_EXERCISE_. Pick out every line in the items below that contains the string "coordinates", and copy each one.
--- Begin MATERIAL SHOWN ---
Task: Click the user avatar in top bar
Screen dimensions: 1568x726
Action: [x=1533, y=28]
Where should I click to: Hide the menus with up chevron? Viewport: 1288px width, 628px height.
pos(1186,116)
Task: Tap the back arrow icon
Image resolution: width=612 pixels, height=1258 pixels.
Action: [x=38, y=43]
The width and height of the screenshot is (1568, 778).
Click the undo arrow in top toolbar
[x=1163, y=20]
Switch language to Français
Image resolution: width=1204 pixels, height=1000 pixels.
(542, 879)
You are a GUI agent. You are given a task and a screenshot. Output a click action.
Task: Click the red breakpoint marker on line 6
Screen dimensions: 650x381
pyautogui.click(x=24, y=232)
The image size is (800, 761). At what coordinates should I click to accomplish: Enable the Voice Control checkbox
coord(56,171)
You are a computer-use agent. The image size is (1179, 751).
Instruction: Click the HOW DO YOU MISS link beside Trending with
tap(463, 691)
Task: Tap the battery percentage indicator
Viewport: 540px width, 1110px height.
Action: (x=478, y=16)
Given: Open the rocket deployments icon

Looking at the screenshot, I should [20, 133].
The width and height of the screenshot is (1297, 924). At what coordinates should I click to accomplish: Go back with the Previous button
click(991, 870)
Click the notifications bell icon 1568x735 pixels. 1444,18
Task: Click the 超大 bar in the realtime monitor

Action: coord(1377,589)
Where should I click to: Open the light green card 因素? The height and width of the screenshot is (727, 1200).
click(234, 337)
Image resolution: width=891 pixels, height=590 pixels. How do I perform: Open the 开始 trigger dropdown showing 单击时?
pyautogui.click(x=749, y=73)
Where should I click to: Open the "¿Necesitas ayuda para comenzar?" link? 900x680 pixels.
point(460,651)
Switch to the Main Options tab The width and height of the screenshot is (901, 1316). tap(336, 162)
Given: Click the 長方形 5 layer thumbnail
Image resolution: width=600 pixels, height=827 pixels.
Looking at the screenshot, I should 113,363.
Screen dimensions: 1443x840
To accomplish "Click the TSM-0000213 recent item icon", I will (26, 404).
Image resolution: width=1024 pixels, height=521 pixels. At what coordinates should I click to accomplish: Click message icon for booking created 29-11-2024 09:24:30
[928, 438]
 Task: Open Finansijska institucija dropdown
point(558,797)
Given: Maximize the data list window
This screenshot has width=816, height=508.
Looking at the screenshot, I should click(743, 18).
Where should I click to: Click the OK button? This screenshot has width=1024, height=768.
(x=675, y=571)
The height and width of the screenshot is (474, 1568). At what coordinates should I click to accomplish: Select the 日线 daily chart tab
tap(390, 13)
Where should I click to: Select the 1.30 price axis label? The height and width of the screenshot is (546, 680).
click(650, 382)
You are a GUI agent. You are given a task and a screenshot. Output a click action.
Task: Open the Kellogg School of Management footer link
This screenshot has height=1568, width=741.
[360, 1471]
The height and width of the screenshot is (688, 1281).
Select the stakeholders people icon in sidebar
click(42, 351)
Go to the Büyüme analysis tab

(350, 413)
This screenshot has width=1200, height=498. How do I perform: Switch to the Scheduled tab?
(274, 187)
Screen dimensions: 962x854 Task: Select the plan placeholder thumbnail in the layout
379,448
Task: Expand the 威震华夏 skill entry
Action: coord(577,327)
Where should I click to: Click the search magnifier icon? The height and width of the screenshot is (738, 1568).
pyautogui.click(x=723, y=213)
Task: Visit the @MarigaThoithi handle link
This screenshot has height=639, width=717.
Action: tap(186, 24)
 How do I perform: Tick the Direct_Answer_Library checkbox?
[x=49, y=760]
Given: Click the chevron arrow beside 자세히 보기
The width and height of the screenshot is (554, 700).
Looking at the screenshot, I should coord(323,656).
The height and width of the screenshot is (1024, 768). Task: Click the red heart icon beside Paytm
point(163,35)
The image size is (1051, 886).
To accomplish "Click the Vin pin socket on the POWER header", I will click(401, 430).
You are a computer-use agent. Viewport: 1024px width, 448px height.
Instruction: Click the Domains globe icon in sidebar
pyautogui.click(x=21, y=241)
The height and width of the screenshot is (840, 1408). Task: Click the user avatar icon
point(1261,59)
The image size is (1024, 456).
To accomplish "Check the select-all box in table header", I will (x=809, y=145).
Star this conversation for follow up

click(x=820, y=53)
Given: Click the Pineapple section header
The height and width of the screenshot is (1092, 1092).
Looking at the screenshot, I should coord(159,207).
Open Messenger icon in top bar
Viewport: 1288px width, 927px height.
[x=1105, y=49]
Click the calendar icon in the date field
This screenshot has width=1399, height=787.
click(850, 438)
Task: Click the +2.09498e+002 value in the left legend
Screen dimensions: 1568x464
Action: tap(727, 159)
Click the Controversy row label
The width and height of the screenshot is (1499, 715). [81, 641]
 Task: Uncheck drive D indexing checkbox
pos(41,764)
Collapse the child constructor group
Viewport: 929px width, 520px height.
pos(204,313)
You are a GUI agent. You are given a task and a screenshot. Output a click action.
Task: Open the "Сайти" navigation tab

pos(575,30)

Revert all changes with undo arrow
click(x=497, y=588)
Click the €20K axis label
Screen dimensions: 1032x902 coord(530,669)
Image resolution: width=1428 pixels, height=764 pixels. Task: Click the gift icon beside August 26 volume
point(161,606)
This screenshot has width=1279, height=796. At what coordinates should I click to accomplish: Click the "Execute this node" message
--- End MATERIAL SHOWN ---
_ANSWER_.
The image size is (800, 761). At what coordinates should I click to accomplish: Enable the Voice Control checkbox
The width and height of the screenshot is (1297, 924). At what coordinates should I click to accomplish: Go back with the Previous button
Image resolution: width=1024 pixels, height=521 pixels. At what coordinates should I click to accomplish: Click message icon for booking created 29-11-2024 09:24:30
The height and width of the screenshot is (474, 1568). At what coordinates should I click to accomplish: Select the 日线 daily chart tab
This screenshot has width=1279, height=796. At what coordinates should I click to accomplish: Click the "Execute this node" message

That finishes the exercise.